Oxford Biodynamics PLC (LON:OBD) Chief Scientific Officer Dr Alexandre Akoulitchev caught up with DirectorsTalk for an exclusive interview to discuss their recent publication in EBioMedicine, more about the biomarkers and the next steps for their technology in the ALS field.
Q1: Now, the motor neurone disease ALS has been regularly in the news, this includes the famous charitable ‘Bucket Challenge’ which was raising funds for ALS cure worldwide. With your recent publication in EBioMedicine, an international journal for translation medicine, how does the OBD work on ALS fit into the bigger picture around this disease?
A1: Well, ALS has proven itself to be quite a challenging disease for everyone including drug developers and clinicians and today, in the diagnostic space, neurologists can pretty well definitively diagnose ALS but in many cases, it actually takes time, up to several months, even up to 12 months for some patients.
In this space, what we have developed gives a very quick turnaround detection of ALS patients with very good accuracy and that should help speed up identification in patients. We’ve seen recently some data that shows in some European countries, it takes up to 22 months for patients with ALS to actually find themselves in front of a neurologist who can do the diagnosis.
So, we think we can step in and significantly improve patient care at a very early stage.
Q2: Can you share more details on the nature of the biomarkers and their relation to ALS?
A2: These are epigenetic biomarkers, they captured in peripheral blood in the form of non-invasive testing, they’re based on systemic deregulation in cells that are captured with the blood sample in detection of the systemic deregulation events, we’re really looking at the very famous genetic growth side related to ALS network.
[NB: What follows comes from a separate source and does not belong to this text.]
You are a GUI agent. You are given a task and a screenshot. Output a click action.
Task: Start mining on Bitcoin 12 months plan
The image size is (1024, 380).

So, the work that has been published should not only develop the signature for diagnostics but also give some insights into the relevance of these positions in genetic deregulation to overall the state of ALS and deregulation. These things include response to the neurotransmission, damage to microglia, insulin receptors and a couple of genes very well known through their mutations for a particular sub group of familiar cases of ALS, SOD1, TDP-43, UBQLN2, Insulin Receptor.
All in all, we actually analysed all the 14,000 biomarker links to identify the final signature.
Q3. How well and how quickly could you predict ALS and how many biomarkers do you need to measure this?
A3: The test, with all the preliminary supplies, takes about 24 hours to 48 hours and in this testing, we were able to identify with about 87% sensitivity on blind validation. For us, this is a classic example of how the epigenetic modality can bring much faster the read-outs and all in all, we have announced signature 8 specific biomarkers in 8 different locations.
Q4. What are the plans next for Oxford Biodynamics’ technology in the ALS field?
A4: It’s a very good question because for us, this is really the first milestone to demonstrate that we are capable to identify ALS patients against other controls. The questions that arise after that, that are more important for therapeutic development and some of the clinical decisions, are the question ‘are there any particular subtypes of the disease amongst the patients that need to be identified early and treated differently or targeted with specific therapy’? As part of that a very important question is prognosis, there is a very significant part of the patients that develop very fast and they manifest these things in a different way and in that scenario particularly in therapeutic development one wants to be able to identify the fastness and progress as quickly and reliable as possible.
It’s a complex disease, they show very sometimes complicated pattern where they stay slow and then speed up and in that space, we’re working with someone in prognostic certification trying to help at the point of diagnosis to make a reliable assessment where there would be a group of very fast aggressive and progressive or it would be a slow progressive analysis.